Les passionnés d'exploration spatiale ont rendez-vous avec l'histoire ce jeudi 18 février 2021. Le jour où le rover de la Nasa parti à la recherche de traces de vie sur la planète rouge doit se poser à la surface de Mars. Ce sera après avoir vécu « sept minutes de terreur » ! Une phase des plus critiques qu'Olivier Sanguy, expert de la question à la Cité de l'espace, décortique pour nous.

Le 30 juillet 2020, Perseverance, le rover de la Nasa, a pris la direction de Mars. Son arrivée sur la planète rouge est désormais imminente. Elle est prévue pour ce jeudi 18 février 2021, à 21 heures 55, heure de Paris. « C'est du moins l'heure à laquelle la Nasa espère recevoir la confirmation d'un bon atterrissage. En tenant compte des délais de télémétrie », nous précise immédiatement Oliver Sanguy, spécialiste des actualités spatiales à la Cité de l'espace.

Si la confirmation d'un bon atterrissage arrive, c'est que le rover aura survécu à ce que les ingénieurs de la Nasa appellent depuis 2012, les « sept minutes de terreur » ! « L'expression a vu le jour pour l'atterrissage sur Mars d'un autre rover : Curiosity », se souvient Olivier Sanguy.

À l'époque, Adam Steltzner, l'ingénieur en chef du système d'atterrissage, expliquait dans une vidéo de la Nasa : « Du haut de l'atmosphère à la surface de la planète rouge, il faudra à Curiosity environ sept minutes. Et pour que son signal arrive jusqu'à nous, sur Terre, il faudrait quelque 14 minutes. Lorsqu'il nous dira : "J'ai bien pénétré l'atmosphère de Mars." cela fera en réalité déjà sept minutes qu'il sera à la surface. Vivant ou mort ? Nous l'ignorerons. » Le même scénario va se reproduire le 18 février pour Perseverance.

En 2012, la Nasa présentait la nouvelle technologie Sky Crane qui sera réutilisée pour l’atterrissage de Perseverance, le 18 février prochain. © JPL-Caltech, Nasa

Un atterrissage nécessairement automatisé

« De toute façon, l'atterrissage d’un rover tel que Perseverance ne pourrait pas être piloté par un humain. Il y a tellement de choses qui s'enchainent, des paramètres tellement précis à prendre en compte qu'il faut nécessairement l'automatiser », souligne Olivier Sanguy. Et si les ingénieurs de la Nasa parlent de sept minutes de terreur, c'est aussi pour ça. Parce que pendant cette phase -- que les initiés appellent la phase EDL pour Entry, Descent, Landing --, un nombre incroyable de choses peuvent mal tourner. « Il y a les grandes procédures. Et pour chacune d'entre elles, il y a une myriade de petits dispositifs qui doivent bien fonctionner. Le tout dans un timing extrêmement précis. »

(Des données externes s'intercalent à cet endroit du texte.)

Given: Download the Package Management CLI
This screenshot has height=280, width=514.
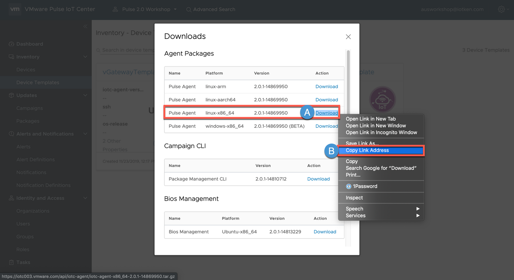Looking at the screenshot, I should click(318, 179).
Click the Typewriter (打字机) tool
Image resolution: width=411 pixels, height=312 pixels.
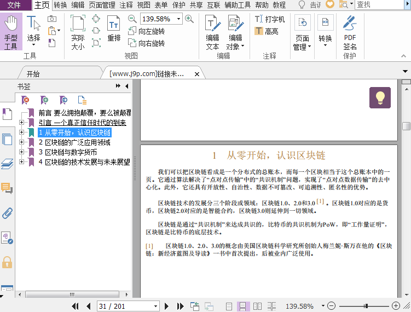pos(270,19)
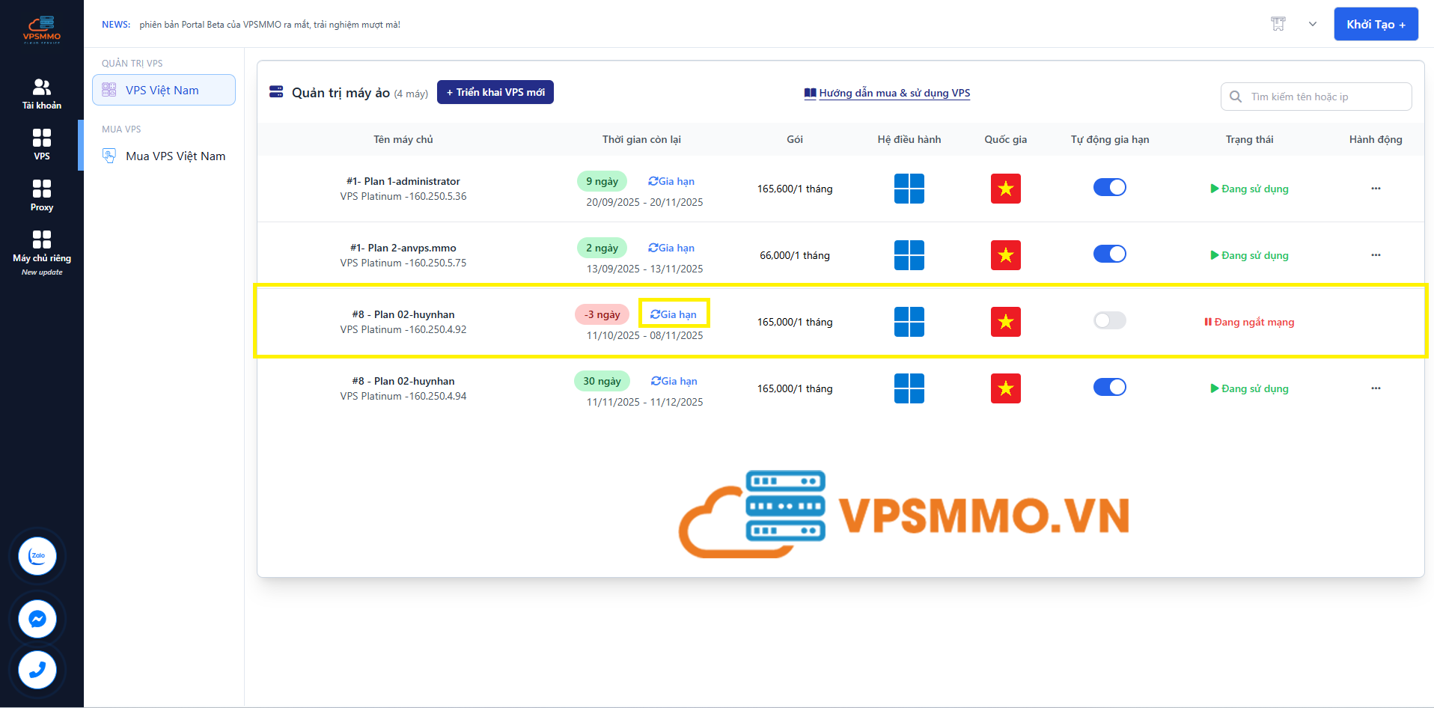
Task: Enable auto-renew for the expired 160.250.4.92 VPS
Action: 1109,321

Revenons sur les différentes étapes. « L'entrée dans l'atmosphère avec une capsule, le recours à un bouclier thermique qui chauffe jusqu'à 1.300 °C, l'ouverture d'un parachute en supersonique, c'est impressionnant. Mais ça a déjà été fait plusieurs fois. Le Sky Crane, en revanche, ne sera utilisé que pour la deuxième fois. » Et à en croire Adam Steltzner, « la technologie a beau être le résultat d'études poussées et raisonnées, elle a tout de même l'air complètement dingue ».

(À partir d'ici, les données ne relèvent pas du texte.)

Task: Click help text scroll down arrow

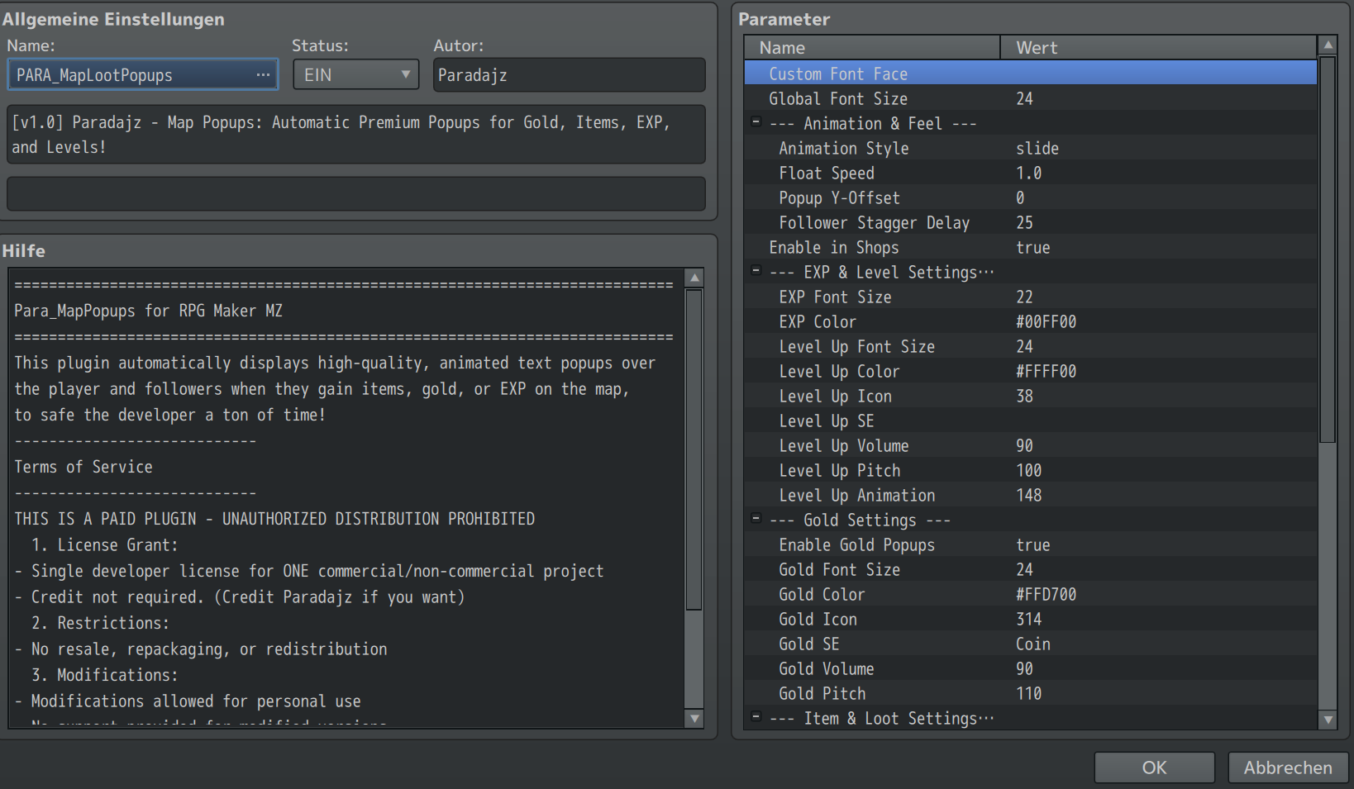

La Cité de l’espace détaille les sept minutes de terreur qui attendent Perseverance, le rover de la Nasa, à son arrivée sur Mars, le 18 février prochain. © Cité de l’espace

Pour Perseverance, un atterrissage au millimètre

Alors le Sky Crane, c'est quoi ? C'est une grue volante qui permet d'éviter d'ajouter au poids du rover -- qui pèse déjà une tonne --, celui de jambes et d'une plateforme d'atterrissage. « On est là strictement dans la recherche du gain de masse », nous explique Olivier Sanguy. Strictement ? Pas tout à fait. « En fait, la technologie permet aussi de gagner en précision et en souplesse. Les roues du rover servent de système d'atterrissage final. Cela permet de se poser sur des terrains un peu plus escarpés qu'avec un atterrisseur classique. » De quoi donner un peu d'air à Perseverance. D'autant qu'a priori, le Sky Crane est conçu pour un terrain un peu moins accueillant que celui qui attend le rover de la Nasa du côté du cratère Jezero.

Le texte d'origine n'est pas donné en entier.